Ruth Catton said she liked her uncle’s books, but when she thinks about them today, there are too many similarities between the lead-up to the Civil War and today that she doesn’t like to think about.

“When I was first going out to India, there was a package on my bunk on the Queen Mary from them as a going away present,” she recalled. “It was copies of his books with autographs. Not very rapidly, but gradually, I made my way through them all. I enjoy his writing. Some of the books I find — not quite sure what adjective to use, but the politics of those days is too close to some of the stuff that’s going on now. We’ve been there before. Why are we going back there?”
 
“I GREW UP BEFORE IT HAPPENED”
William Catton died suddenly in 1972. Ruth Catton was in New Zealand, on her way back to northern Michigan, when she got the news.

“I was on my way home just for a month’s vacation,” Ruth Catton recalled. “My folks were getting ready to celebrate their 50th wedding anniversary, and I was on my way home. My older brother was in New Zealand at that point. We got around.”

Their aunt had also just died, and William Catton was preparing the funeral service for her when he died.

“He’d had congestive heart failure, but he was getting better,” she recalled. “He collapsed on the kitchen floor.”

When Bruce Catton died six years later at Paul Oliver Memorial Hospital, it wasn’t unexpected. Years of heavy smoking had left him with debilitating respiratory problems.
“He’d been a heavy smoker, and he was in the hospital and actually on a respirator, and Bill, his son, was being given the choice, should he pull the plug? And Bill was having to decide that when Uncle Bruce rolled over and pulled the plug himself,” Ruth Catton said. “Whether he accidentally did or on purpose did. But at any rate, rolling over on the bed, he disconnected it and died.”

Ruth Catton said she learned of her uncle’s death while she was in India.

“I heard about it the next morning, listening to Voice of America. That’s how I found out,” she said. “They were giving the weeks news in review or something. I don’t remember who the other one was, ‘Two literary figures in America, Bruce Cotton’ — Cotton is the frequent mistake of our name — anyway, ‘had died.’”

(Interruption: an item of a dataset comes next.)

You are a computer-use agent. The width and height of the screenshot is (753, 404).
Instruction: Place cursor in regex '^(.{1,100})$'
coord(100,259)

Bruce Catton would be buried in the Benzie Township Cemetery, today located behind the Shop ‘N’ Save. It was a cemetery, he wrote in “Waiting for the Morning Train,” that he’d heard from the Civil War vets he knew in his youth reminded them of Gettysburg.
Those were the same vets that inspired him so many years later to write about the Civil War. There was another reason, he wrote in his memoir, that he felt a connection to the Civil War through his childhood in Benzonia: “Our life was adjusted to something that had been seen in the nation’s youth, before the Civil War; I suppose one reason why that war has always seemed so real to me is that in a sense I grew up before it happened.”